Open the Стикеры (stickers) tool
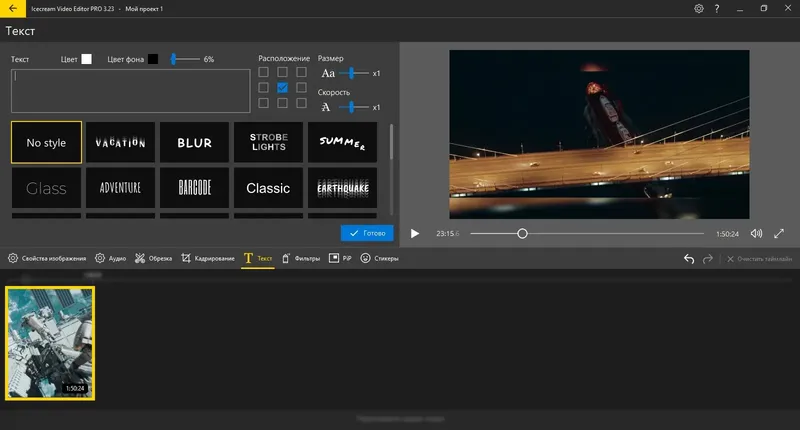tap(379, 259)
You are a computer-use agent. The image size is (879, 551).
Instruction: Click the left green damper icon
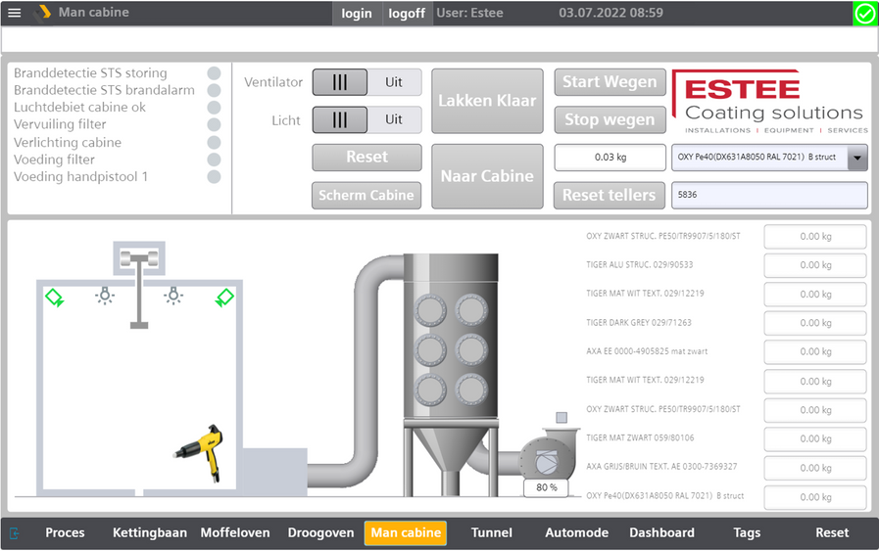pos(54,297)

□ □ □ □ □

**Work instructions**
Pictures must not appear in the copy, and every record must be restated word for word.

**Expected output**
Open the Стикеры (stickers) tool
tap(379, 259)
You are a computer-use agent. The image size is (879, 551).
Instruction: Click the left green damper icon
pos(54,297)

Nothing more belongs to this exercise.